-- START OF Source document --
02 - RAG Pipeline Demo: Implements a full Retrieval-Augmented Generation pipeline using 100% sovereign infrastructure. Generates embeddings with Ollama nomic-embed-text, stores them in PostgreSQL pgvector with HNSW index, and answers questions using LangChain.

13 - Jupyter AI Demo: Demonstrates AI-assisted data analysis with jupyter-ai and Ollama. Covers code generation from natural language, data-driven analysis, SQL generation from schema descriptions. All inference runs locally.

Reporting

Quarto reports and pre-built SQL queries for Superset SQL Lab.

# Notebook Components Kernel Prerequisite
-- 04-akko-banking-report.qmd Quarto, Trino, Plotly Python 01 Banking Demo
-- akko-banking-queries.sql Trino SQL SQL 01 Banking Demo

04-akko-banking-report.qmd: A Quarto document that renders to a standalone HTML report. Queries the banking dataset via Trino and produces an executive summary with KPIs, charts, and segment analysis. Rendered output is served at https://docs.akko.local/reports/akko-banking-report.html.

akko-banking-queries.sql: Ready-to-use SQL queries for Superset SQL Lab. Includes premium customer filtering, balance aggregation by account type, monthly transaction volumes, and federated branch-level revenue queries.

Dependency Graph

01 Banking Demo (seed)
-- END OF Source document --
§ **Written task 1**
According to the notebook listing, at what address is the banking report's rendered output served?
§ **Written task 2**
Write the next part of the notebook listing, starting right after its last line.
The data after this point is separate from the notebook listing.
-- START OF Data segment --
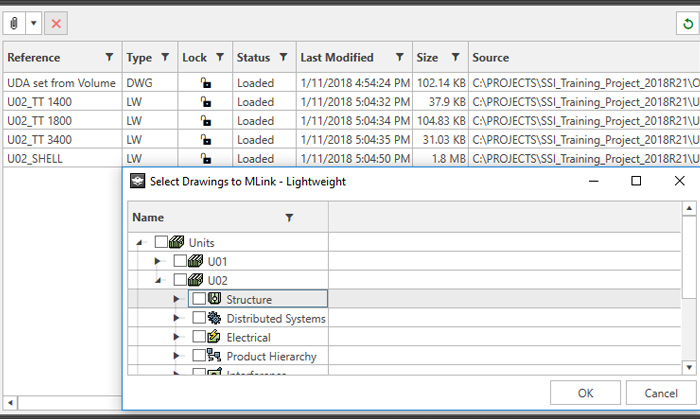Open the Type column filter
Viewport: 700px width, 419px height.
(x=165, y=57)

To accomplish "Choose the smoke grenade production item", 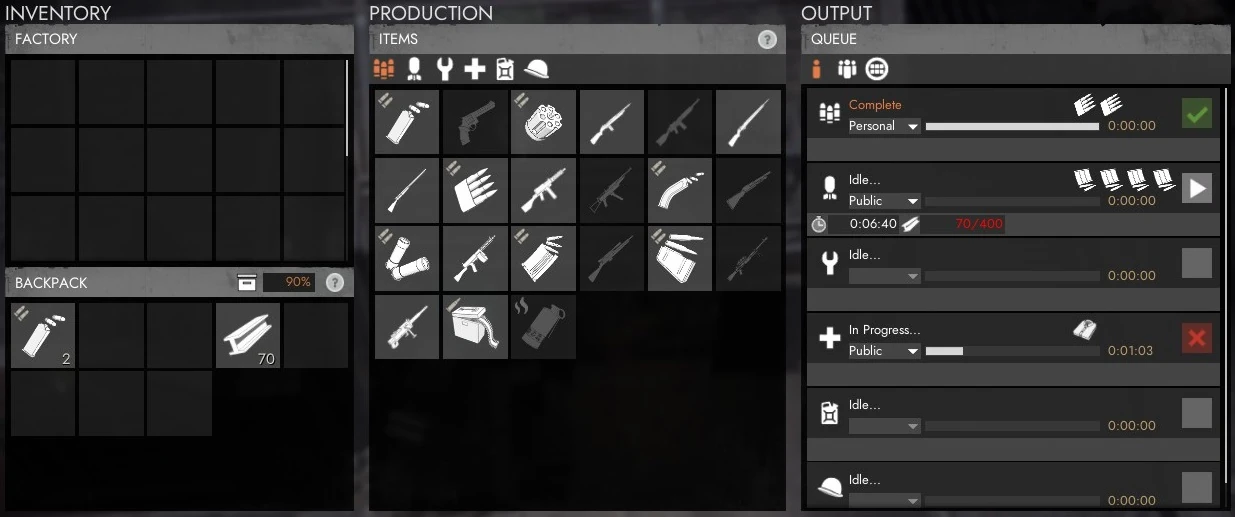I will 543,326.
-- END OF Data segment --
§ **Written answer 1**
https://docs.akko.local/reports/akko-banking-report.html

§ **Written answer 2**
 |
 +--- 04 DuckDB Analytics
 +--- 05 dbt Transforms
 +--- 06 Data Quality
 +--- 09 Geospatial Analysis
 +--- 11 Polars Analytics
 +--- 12 Altair Visualization
 +--- 13 Jupyter AI Demo
 +--- 04-akko-banking-report.qmd
 +--- akko-banking-queries.sql

03 Spark Iceberg Demo .......... standalone
07 R Analytics ................. standalone (uses PostGIS only)
08 Julia DataFrames ............ standalone (fully self-contained)
10 Polaris Catalog Admin ....... standalone (uses Polaris API only)
02 RAG Pipeline Demo ........... standalone (uses Ollama + pgvector)

Kernels Available

All notebooks run inside akko-notebook containers spawned by JupyterHub. Three kernels are available: Python (default), R (IRkernel), and Julia (IJulia). code-server (VS Code in the browser) is also available for file editing and terminal access.